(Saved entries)

_ _ _ _ _

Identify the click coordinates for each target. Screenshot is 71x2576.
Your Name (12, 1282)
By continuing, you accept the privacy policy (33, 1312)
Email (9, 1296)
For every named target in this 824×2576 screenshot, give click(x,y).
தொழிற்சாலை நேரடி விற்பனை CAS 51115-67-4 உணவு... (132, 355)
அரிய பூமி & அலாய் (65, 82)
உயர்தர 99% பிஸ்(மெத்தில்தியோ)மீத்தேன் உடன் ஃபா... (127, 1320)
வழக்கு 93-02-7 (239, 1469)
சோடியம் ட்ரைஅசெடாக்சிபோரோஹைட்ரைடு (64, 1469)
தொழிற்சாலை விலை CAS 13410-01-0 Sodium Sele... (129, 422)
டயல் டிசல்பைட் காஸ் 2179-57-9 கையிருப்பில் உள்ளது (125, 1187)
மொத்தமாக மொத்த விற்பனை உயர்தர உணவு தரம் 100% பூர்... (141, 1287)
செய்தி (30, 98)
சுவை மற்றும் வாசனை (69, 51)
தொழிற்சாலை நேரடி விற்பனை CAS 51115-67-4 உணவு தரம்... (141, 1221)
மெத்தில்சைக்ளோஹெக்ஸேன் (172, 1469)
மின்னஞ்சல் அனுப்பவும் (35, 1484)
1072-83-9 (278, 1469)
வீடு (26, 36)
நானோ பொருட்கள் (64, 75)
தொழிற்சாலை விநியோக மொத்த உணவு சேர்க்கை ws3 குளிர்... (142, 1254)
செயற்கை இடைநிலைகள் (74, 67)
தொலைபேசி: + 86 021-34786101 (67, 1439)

_ _ _ _ _

EXERCISE AIM =
The lines to copy run from the one containing "தொழிற்சாலை நேரடி விற்பனை CAS 51115-67-4 உணவு தரம்..." through the last line above. Copy them exactly and include nothing else.

EXERCISE SOLUTION =
தொழிற்சாலை நேரடி விற்பனை CAS 51115-67-4 உணவு தரம்... (141, 1221)
மெத்தில்சைக்ளோஹெக்ஸேன் (172, 1469)
மின்னஞ்சல் அனுப்பவும் (35, 1484)
1072-83-9 (278, 1469)
வீடு (26, 36)
நானோ பொருட்கள் (64, 75)
தொழிற்சாலை விநியோக மொத்த உணவு சேர்க்கை ws3 குளிர்... (142, 1254)
செயற்கை இடைநிலைகள் (74, 67)
தொலைபேசி: + 86 021-34786101 (67, 1439)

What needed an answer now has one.